Recent findings: The definition of low-level viraemia remains elusive. Whereas evidence obtained with second-generation viral load assays indicates that confirmed detection of plasma HIV-1 RNA above 50 copies/ml predicts negative outcomes, third-generation assays detect HIV-1 RNA below this threshold. In patients monitored with the Abbott RealTime assay, the cutoff that should trigger confirmation of viraemia and clinical review can be revised to 40 copies/ml. Further data are needed on the cost-effectiveness of intervening when RNA detection is observed below this cutoff. Discrepancies among viral load assays prevent generalization of these observations. To further compound the issue, most patients on stably suppressive HAART show residual viraemia at around 1-10 copies/ml using research-based ultrasensitive assays. The source of residual viraemia remains controversial, but neither short nor long-term HAART intensification with antiretrovirals such as raltegravir reduces the viraemia. A transient effect of intravenous immunoglobulin has been reported, and different regimens may vary in their propensity to allow HIV-1 RNA persistence.
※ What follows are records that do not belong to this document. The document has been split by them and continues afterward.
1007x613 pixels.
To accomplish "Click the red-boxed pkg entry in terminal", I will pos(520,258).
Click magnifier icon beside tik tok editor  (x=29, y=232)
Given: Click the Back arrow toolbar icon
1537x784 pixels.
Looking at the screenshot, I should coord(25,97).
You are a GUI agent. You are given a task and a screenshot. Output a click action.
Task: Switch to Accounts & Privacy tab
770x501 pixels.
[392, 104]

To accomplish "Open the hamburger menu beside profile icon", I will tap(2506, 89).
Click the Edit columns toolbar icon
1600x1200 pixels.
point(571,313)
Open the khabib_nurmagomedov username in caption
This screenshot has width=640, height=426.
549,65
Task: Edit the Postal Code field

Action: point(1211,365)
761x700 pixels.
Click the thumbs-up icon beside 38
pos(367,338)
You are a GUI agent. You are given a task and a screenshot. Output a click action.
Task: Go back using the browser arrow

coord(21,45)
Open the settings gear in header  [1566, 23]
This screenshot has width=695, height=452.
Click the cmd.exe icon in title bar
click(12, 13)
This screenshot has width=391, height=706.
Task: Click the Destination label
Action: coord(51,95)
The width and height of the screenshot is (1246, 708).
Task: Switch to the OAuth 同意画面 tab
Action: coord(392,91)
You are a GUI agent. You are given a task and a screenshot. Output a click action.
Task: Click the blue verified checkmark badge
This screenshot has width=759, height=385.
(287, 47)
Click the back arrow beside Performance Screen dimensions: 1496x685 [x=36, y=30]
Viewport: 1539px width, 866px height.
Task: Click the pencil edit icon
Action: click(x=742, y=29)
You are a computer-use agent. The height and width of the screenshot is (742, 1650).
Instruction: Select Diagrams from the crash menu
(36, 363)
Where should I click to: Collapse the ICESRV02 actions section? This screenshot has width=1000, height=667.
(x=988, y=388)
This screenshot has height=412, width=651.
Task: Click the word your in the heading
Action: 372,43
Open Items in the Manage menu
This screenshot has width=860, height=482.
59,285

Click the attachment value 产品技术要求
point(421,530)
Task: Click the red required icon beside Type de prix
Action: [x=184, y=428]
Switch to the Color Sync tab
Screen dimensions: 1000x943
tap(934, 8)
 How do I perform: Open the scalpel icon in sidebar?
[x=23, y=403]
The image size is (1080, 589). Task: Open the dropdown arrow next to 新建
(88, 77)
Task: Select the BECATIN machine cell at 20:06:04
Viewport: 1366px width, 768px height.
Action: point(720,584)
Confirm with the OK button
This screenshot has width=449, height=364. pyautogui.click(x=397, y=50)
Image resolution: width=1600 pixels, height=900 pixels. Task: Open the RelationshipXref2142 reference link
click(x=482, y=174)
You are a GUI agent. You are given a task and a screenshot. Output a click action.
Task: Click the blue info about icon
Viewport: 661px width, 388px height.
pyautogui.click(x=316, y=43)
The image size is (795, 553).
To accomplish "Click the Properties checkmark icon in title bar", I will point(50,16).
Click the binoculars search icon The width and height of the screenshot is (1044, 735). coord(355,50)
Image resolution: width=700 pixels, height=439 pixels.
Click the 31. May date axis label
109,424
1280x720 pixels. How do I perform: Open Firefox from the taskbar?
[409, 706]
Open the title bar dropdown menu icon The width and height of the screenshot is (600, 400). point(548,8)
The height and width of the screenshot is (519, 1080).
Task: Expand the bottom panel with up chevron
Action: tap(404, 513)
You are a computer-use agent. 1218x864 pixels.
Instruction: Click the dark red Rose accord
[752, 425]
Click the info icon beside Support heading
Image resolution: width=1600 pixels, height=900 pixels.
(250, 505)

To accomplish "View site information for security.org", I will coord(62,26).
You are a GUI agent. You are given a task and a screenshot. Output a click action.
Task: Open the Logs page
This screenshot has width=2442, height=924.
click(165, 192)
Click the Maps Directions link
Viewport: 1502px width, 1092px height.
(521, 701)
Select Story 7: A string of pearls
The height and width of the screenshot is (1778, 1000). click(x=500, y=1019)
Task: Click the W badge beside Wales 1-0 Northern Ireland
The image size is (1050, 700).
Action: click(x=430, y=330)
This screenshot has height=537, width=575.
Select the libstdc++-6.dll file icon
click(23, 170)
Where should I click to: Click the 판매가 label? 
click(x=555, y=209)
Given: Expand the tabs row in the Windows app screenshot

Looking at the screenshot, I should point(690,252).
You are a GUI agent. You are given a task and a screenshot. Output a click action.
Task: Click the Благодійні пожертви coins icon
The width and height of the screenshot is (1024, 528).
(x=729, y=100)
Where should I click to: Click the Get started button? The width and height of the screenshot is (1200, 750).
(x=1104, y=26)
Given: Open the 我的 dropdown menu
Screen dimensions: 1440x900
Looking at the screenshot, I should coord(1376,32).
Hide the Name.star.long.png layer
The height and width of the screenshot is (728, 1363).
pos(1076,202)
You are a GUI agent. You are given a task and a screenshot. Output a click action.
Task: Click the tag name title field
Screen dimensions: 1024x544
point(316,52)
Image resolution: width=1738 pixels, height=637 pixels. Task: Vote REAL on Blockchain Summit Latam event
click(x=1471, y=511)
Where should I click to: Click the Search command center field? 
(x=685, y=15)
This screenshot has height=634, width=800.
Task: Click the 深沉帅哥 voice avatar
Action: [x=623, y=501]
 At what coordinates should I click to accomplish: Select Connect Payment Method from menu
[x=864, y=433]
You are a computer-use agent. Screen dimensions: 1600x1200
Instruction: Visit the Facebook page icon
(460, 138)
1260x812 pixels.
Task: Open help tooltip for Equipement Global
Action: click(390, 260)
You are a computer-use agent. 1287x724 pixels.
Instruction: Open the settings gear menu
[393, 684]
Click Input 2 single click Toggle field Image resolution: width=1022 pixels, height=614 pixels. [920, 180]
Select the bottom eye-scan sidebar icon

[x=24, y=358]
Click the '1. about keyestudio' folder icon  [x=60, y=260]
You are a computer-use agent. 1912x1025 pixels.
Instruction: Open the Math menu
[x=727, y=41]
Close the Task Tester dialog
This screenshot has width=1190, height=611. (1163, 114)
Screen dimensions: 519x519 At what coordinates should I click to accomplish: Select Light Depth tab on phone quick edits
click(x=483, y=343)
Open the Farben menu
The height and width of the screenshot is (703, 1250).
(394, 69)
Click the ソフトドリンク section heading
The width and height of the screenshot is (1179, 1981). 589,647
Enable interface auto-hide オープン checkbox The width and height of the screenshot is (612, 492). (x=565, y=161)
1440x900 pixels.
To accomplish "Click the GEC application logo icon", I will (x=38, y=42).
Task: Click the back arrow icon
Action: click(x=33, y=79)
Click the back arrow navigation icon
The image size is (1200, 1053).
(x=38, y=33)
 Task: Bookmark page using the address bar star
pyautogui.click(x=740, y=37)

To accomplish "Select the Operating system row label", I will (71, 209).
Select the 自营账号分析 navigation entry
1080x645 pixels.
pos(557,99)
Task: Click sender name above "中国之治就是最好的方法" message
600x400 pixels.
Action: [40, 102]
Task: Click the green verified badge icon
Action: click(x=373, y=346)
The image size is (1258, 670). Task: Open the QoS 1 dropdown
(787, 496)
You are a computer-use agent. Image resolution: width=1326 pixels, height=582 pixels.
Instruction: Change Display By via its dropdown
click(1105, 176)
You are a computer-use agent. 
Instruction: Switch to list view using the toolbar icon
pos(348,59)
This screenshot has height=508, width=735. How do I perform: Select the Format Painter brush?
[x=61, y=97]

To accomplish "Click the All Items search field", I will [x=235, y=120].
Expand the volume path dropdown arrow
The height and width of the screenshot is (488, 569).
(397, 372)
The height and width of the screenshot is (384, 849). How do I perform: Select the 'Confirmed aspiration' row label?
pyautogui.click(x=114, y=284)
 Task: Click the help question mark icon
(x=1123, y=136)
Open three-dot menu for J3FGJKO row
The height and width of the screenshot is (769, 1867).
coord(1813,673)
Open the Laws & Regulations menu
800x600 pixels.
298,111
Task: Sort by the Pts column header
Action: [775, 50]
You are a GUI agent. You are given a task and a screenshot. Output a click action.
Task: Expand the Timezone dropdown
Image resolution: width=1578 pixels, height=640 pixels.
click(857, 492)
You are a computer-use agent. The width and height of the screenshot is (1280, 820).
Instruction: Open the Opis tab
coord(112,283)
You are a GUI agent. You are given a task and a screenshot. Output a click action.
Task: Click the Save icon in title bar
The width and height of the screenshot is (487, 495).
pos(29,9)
Further studies are required to clarify the relationship between low-level viraemia and the size of proviral DNA reservoirs, and the contribution of cellular and tissue compartments and cell-to-cell spread to ongoing virus replication during HAART.
Summary: Understanding the source and clinical significance of HIV-1 RNA persistence in plasma during HAART is required to guide patient care and inform the design of HIV eradication strategies.